* **Problem to work on**:
Each line in the listing below that contains "width" should be returned.

* **Working data**:
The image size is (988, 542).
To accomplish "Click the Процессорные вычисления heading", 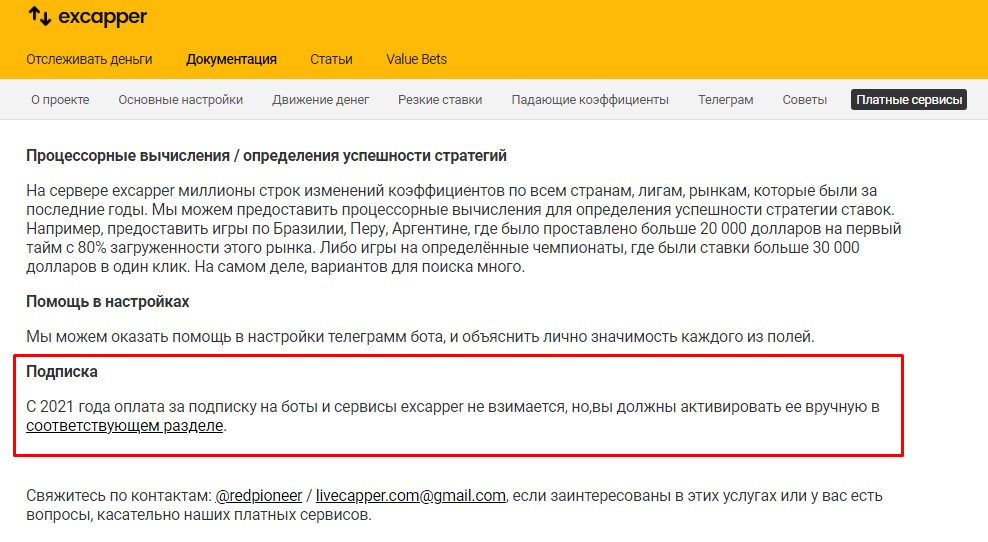I will click(266, 156).
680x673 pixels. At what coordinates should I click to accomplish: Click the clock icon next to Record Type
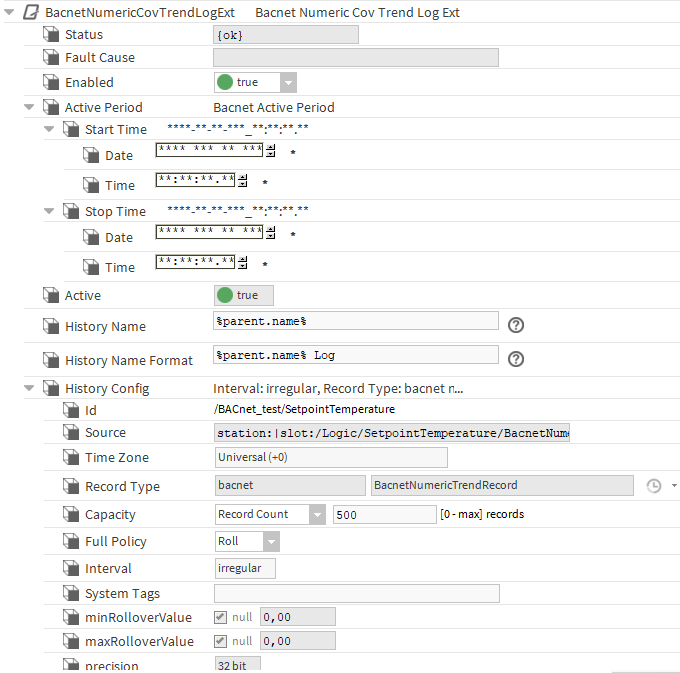tap(654, 486)
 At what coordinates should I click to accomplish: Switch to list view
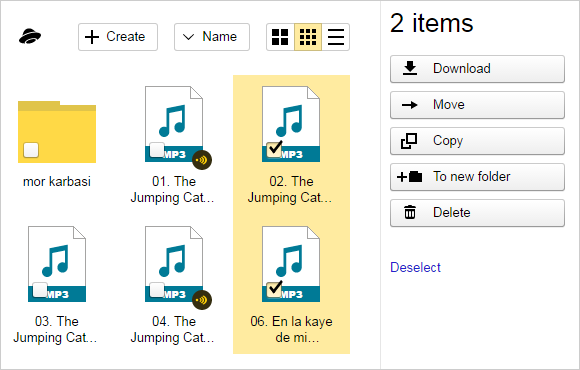[x=335, y=37]
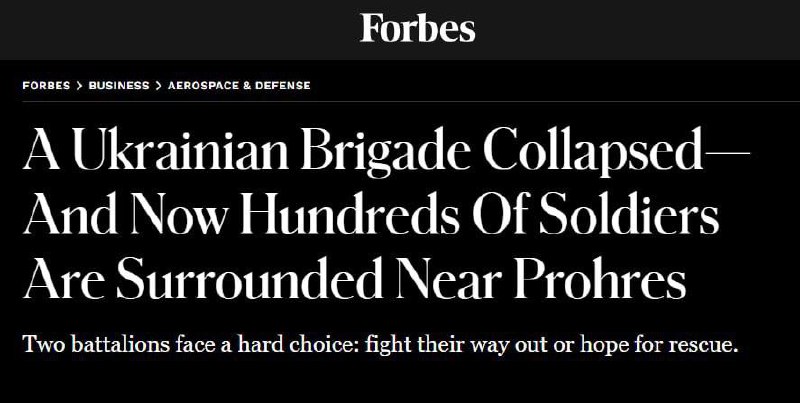
Task: Open the FORBES breadcrumb link
Action: point(47,85)
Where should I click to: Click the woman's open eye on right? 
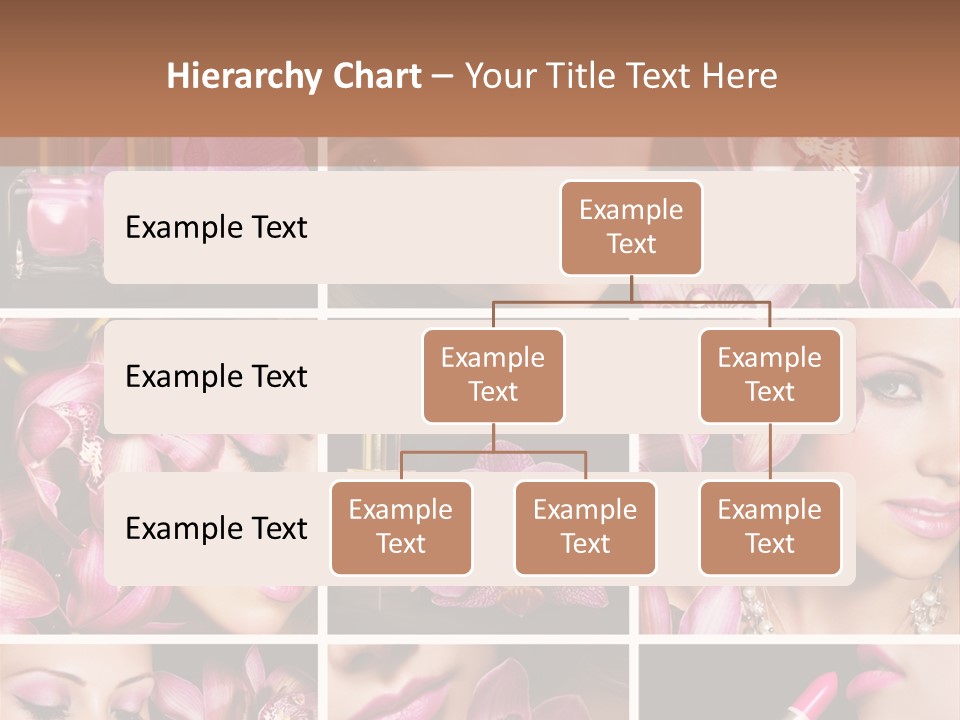(x=893, y=385)
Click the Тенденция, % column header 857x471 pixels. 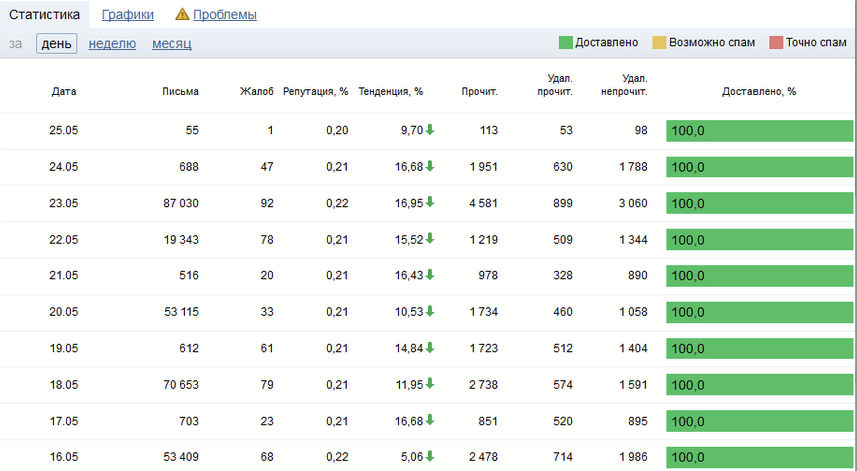pyautogui.click(x=391, y=91)
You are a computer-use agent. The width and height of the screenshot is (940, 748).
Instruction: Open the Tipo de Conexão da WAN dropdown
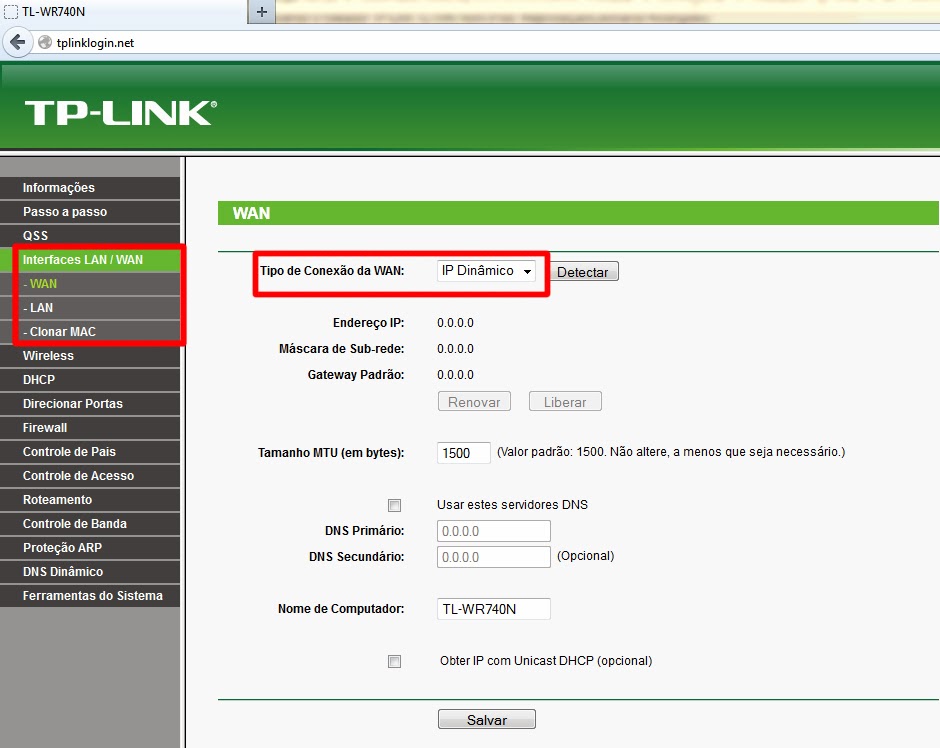487,270
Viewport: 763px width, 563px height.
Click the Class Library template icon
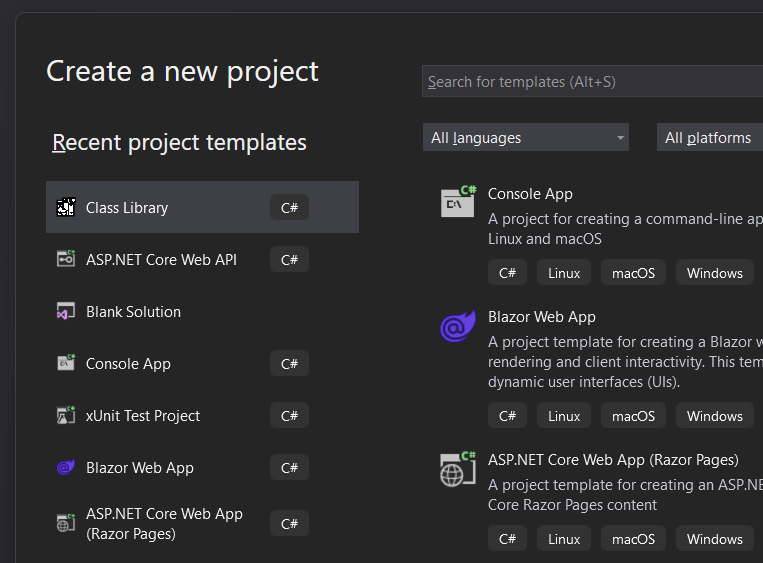point(66,208)
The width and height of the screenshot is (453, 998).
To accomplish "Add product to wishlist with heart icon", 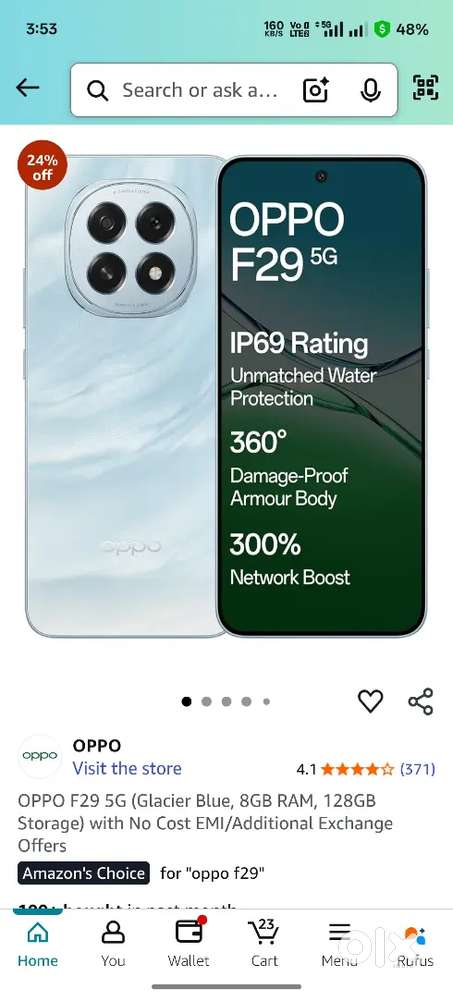I will pyautogui.click(x=370, y=701).
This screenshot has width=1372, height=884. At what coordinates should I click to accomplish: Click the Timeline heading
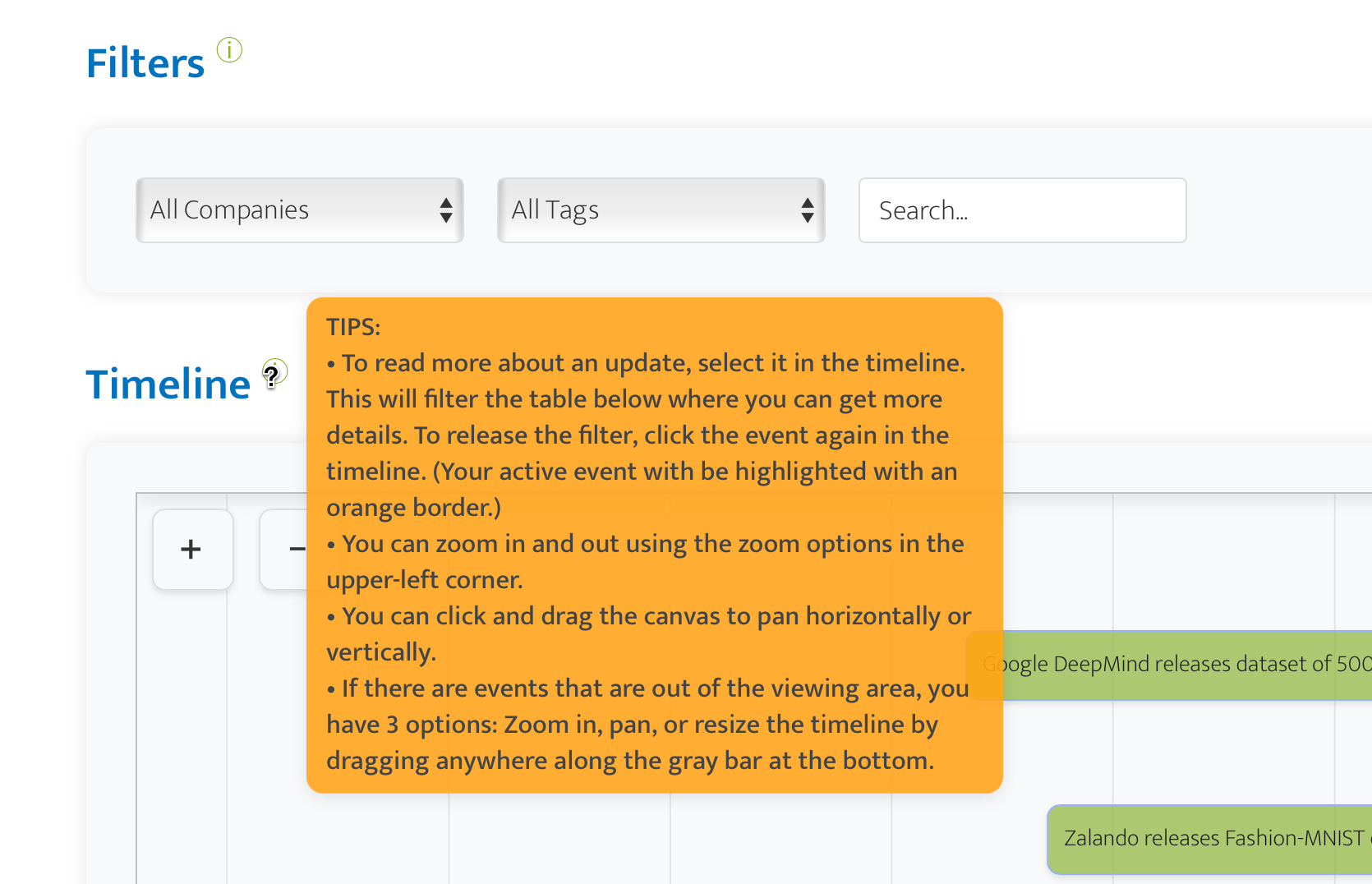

* **Exercise solution**:
You are a computer-use agent. The width and height of the screenshot is (940, 748).
Viewport: 763px width, 563px height.
The width and height of the screenshot is (453, 998).
This screenshot has width=1372, height=884. At what coordinates should I click to accomplish: Click the Timeline heading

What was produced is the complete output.